Built on LangChain + FAISS + Cohere in just 8 weeks (research → production!), this RAG system reduced information retrieval time from 45 minutes to under 2 minutes.
The Problem
Enterprise documentation is a graveyard of underutilized knowledge:
- Engineers spend 20-45 minutes searching through manuals
- Technical specs exist but aren't accessible to non-technical users
- Knowledge walks out the door when SMEs leave
- Compliance audits require digging through mountains of PDFs
The solution? Make documents conversational.
Key Features
-
Multi-Format Ingestion: PDF, CSV, DOCX support with intelligent text extraction and structure preservation
-
Semantic Chunking: 500-1000 token segments with overlap, balancing context richness and retrieval granularity
-
FAISS Vector Search: Sub-second similarity matching across document collections using Cohere embeddings
-
Conversational Memory: Multi-turn interactions with LangChain's ConversationalRetrievalChain maintaining context across questions
-
Source Attribution: Every answer links back to specific document passages — perfect for compliance and verification
Technical Architecture
User Upload → Document Parsing → Semantic Chunking
↓
Cohere Embeddings
↓
FAISS Vector Index
↓
User Query → Query Embedding → Similarity Search → Top-K Retrieval
↓
LLM Answer Generation (Cohere)
↓
Response + Source Attribution
RAG Pipeline Details
Embedding Generation
- Cohere
embed-english-v3.0(768-dimensional vectors) - Batched API calls with retry logic
- Metadata association for traceability
Vector Store
- FAISS Flat index for accurate retrieval (perfect for mid-sized corpora)
- Persistence to disk — no re-embedding needed
- Index lifecycle management for document updates
Conversational Chain
- LangChain
ConversationalRetrievalChainwith memory buffer - Carefully crafted prompts emphasizing document grounding
- Temperature tuning for consistent, factual responses
Technology Selection Rationale
Why Cohere?
- Enterprise-grade reliability and stable API contracts
- Strong instruction-following for document Q&A
- Cost-effective for mid-to-large document collections
- Official LangChain integration with comprehensive docs
Why FAISS?
- Production-proven at Facebook scale
- CPU-friendly with fast similarity search
- No external dependencies (unlike Qdrant, Milvus)

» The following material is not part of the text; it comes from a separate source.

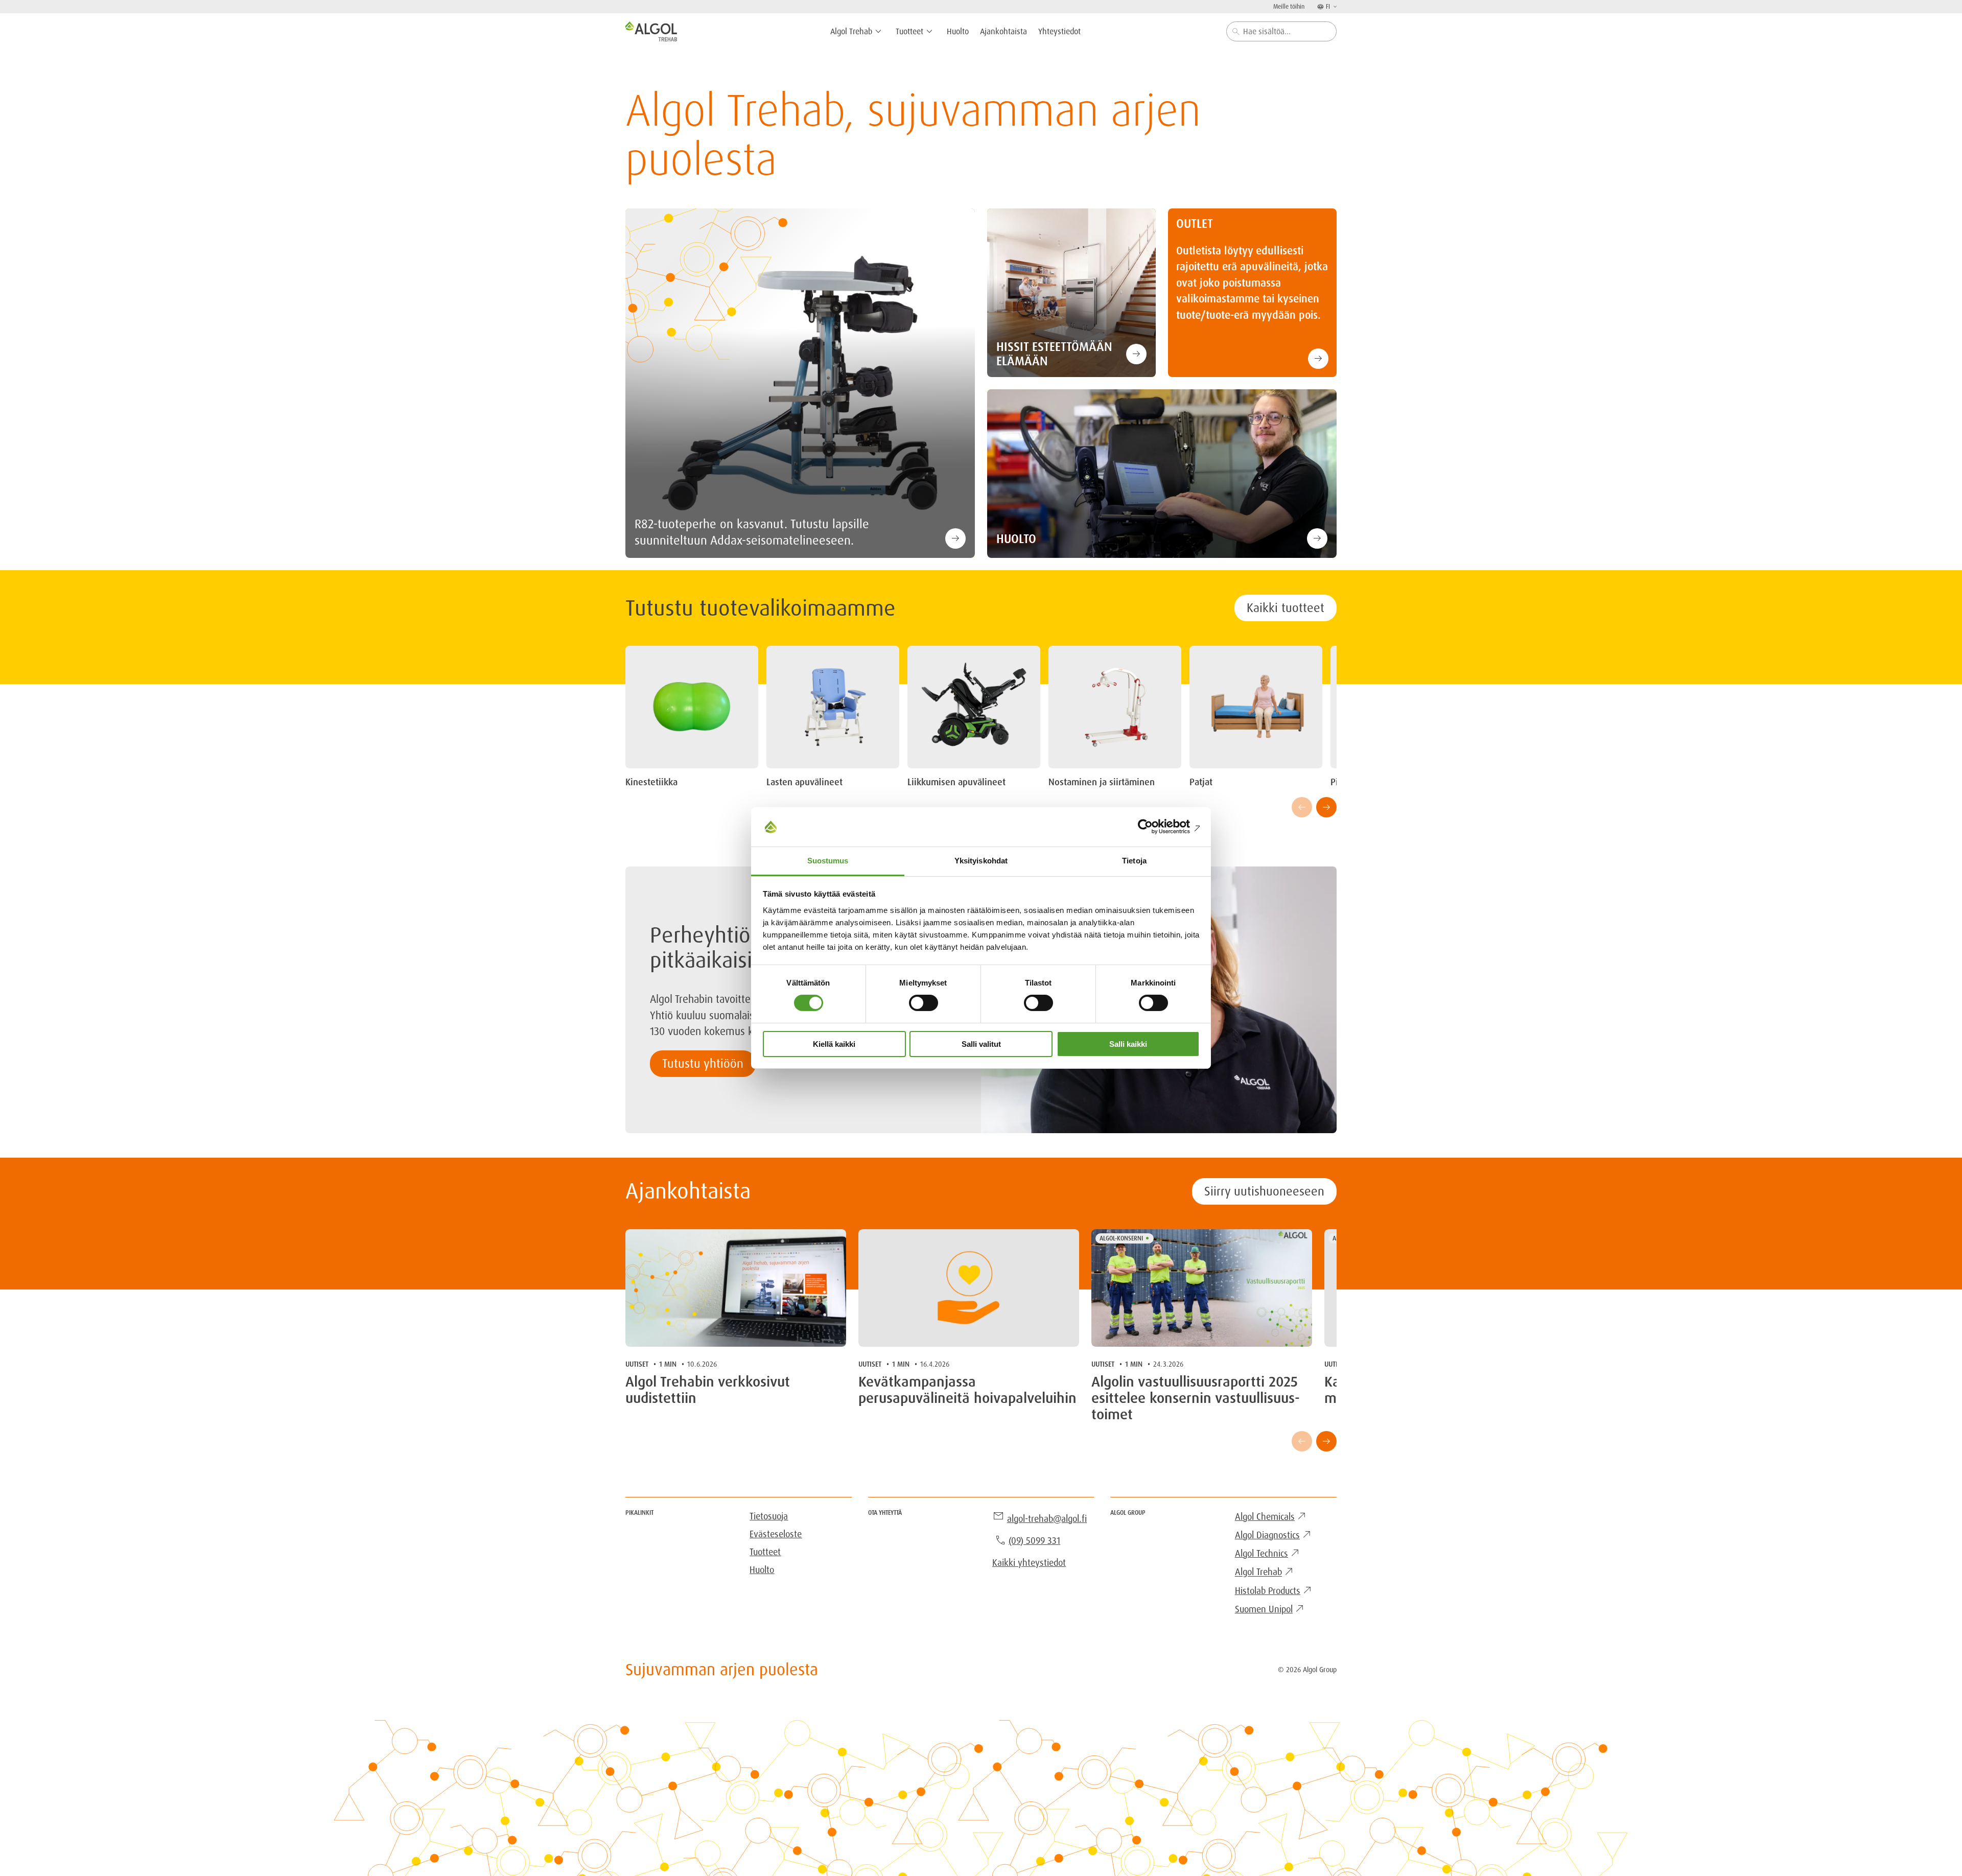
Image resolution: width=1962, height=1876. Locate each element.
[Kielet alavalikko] (1334, 6)
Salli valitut (981, 1044)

- Seamless LangChain abstraction for future migration
Why LangChain?
- Pre-built RAG chains reduce implementation time
- Modular design enables easy component swapping
- Prompt engineering best practices baked in
- Strong community and ecosystem
8-Week Sprint Timeline
| Week | Phase | Deliverable |
|---|---|---|
| 1-2 | Research | Tech selection matrix, architecture design |
| 3-4 | Core Pipeline | PDF parsing, embeddings, FAISS indexing |
| 5-6 | RAG Integration | Full chain wired with Streamlit UI |
| 7-8 | Validation | Testing with real docs, latency optimization |
Results
- Indexing: 50+ technical documents in <5 minutes
- Query Latency: <3 seconds for typical questions
- User Feedback: Positive ratings from engineers, managers, support staff
- Information Retrieval: 45 minutes → 2 minutes (95%+ reduction)
Business Impact
For Engineers: Query specs, test reports, work instructions in seconds For Managers: Ask targeted questions about KPIs, metrics, program status For New Hires: Onboard faster by exploring documentation interactively For Compliance: Audit trails via source attribution
Tech Stack
AI/LLM: Cohere Chat/Command, Cohere Embeddings Framework: LangChain, FAISS Backend: Python 3.10+ Frontend: Streamlit Parsing: PyPDF2, python-docx
Key Learnings
This project taught me the RAG pattern from scratch — not just implementation, but the critical decisions:
- Chunk size matters enormously (too small = lost context, too large = retrieval noise)
- Top-K selection is an art (3-5 works well for generation)
- Prompt engineering is underrated (the difference between hallucination and grounded answers)
Most importantly: 8 weeks is enough to go from zero to production if you make decisive technology choices early.
My first production AI system — and the one that convinced me that LLMs aren't just chatbots, they're interfaces to human knowledge.